--- Exercise input ---
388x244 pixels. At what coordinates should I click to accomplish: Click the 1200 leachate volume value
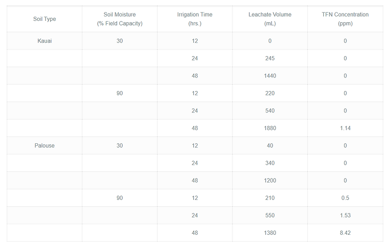(x=270, y=180)
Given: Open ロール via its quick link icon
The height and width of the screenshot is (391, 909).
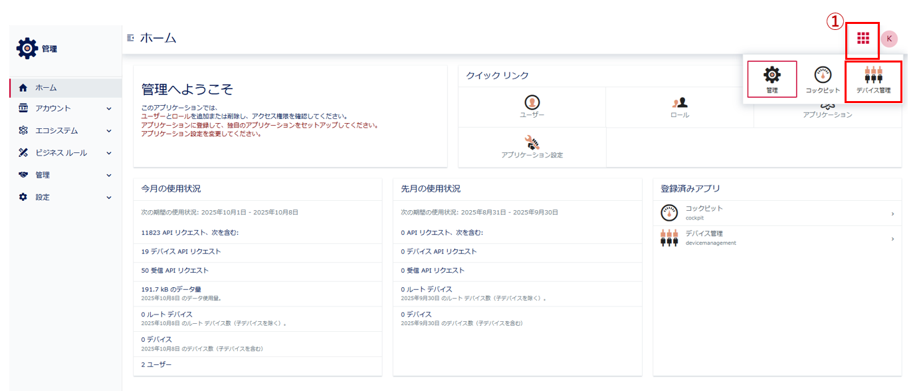Looking at the screenshot, I should [x=679, y=102].
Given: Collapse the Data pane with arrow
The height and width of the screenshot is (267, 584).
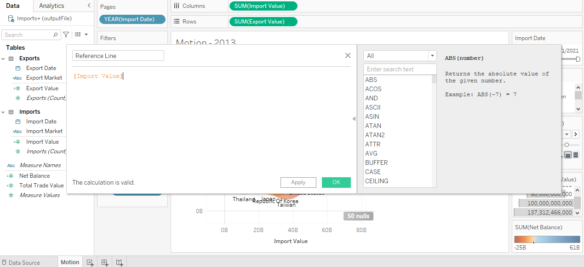Looking at the screenshot, I should [89, 6].
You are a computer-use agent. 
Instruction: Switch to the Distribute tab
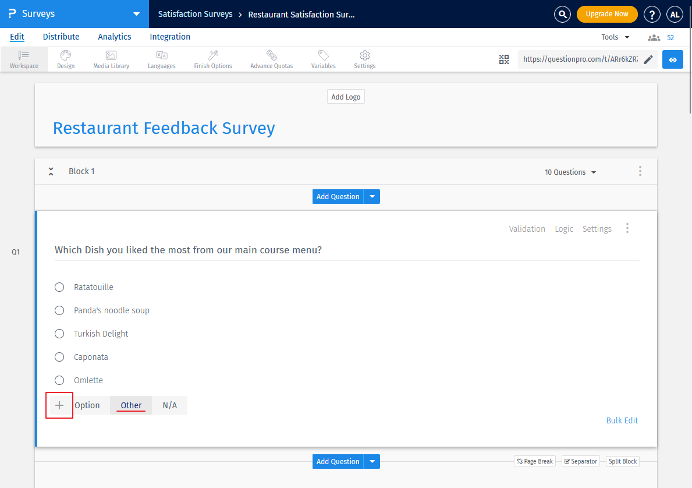click(x=61, y=36)

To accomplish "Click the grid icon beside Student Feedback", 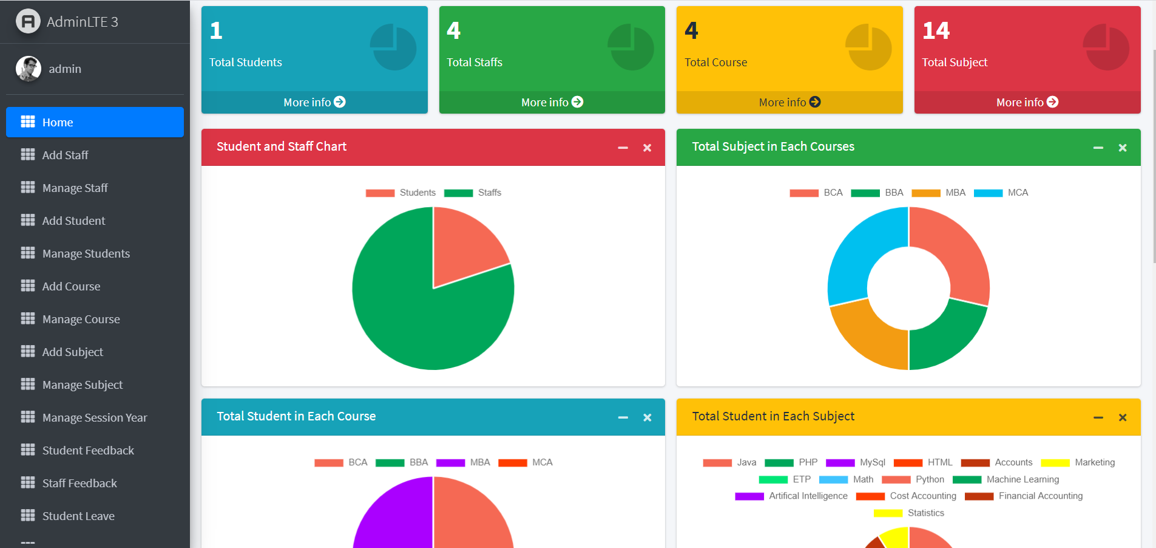I will (28, 450).
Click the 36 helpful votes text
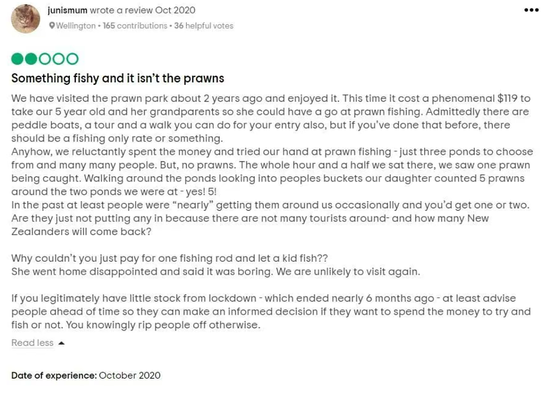551x395 pixels. pos(204,26)
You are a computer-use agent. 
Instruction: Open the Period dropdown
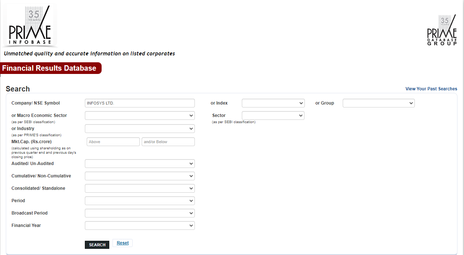click(139, 201)
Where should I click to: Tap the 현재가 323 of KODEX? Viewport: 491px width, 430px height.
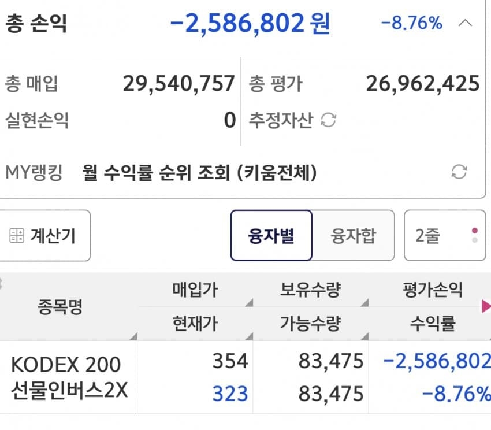coord(229,394)
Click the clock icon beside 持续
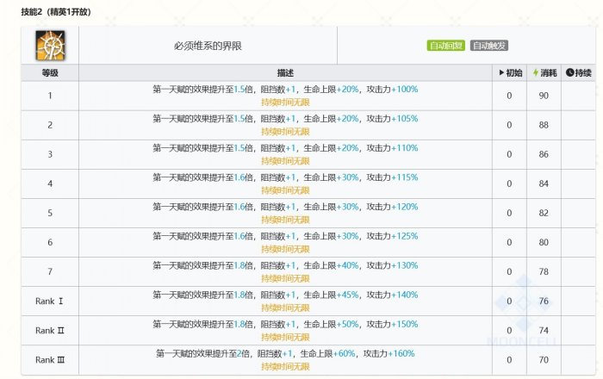The height and width of the screenshot is (379, 603). pos(569,72)

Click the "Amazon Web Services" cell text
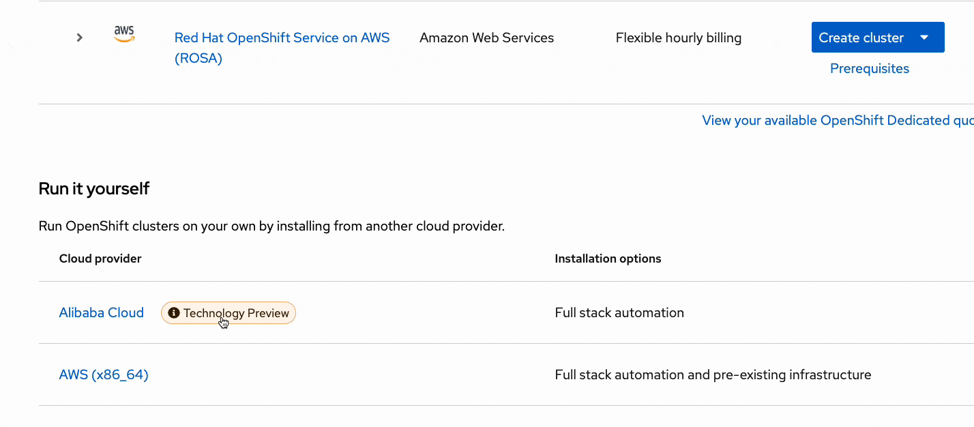486,38
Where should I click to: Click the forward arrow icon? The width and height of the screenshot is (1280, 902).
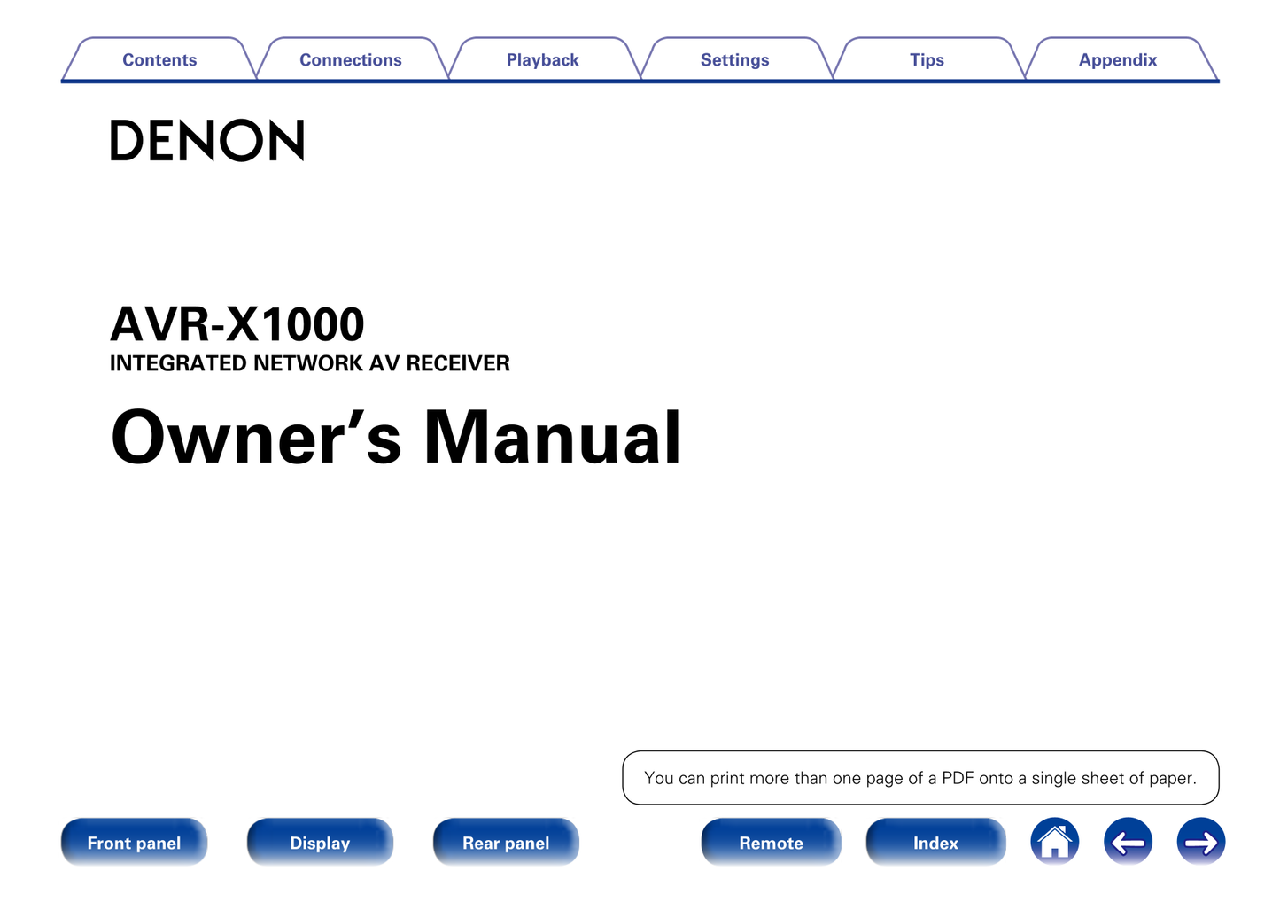(1200, 842)
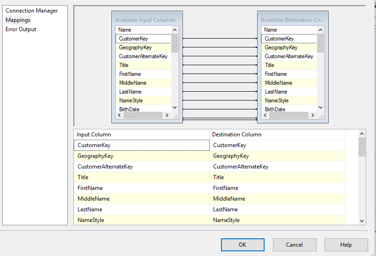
---
- [Task]: How many lines in the entries above contain the string "Given", with case counting? Reply with the number alone.

- [The reply]: 2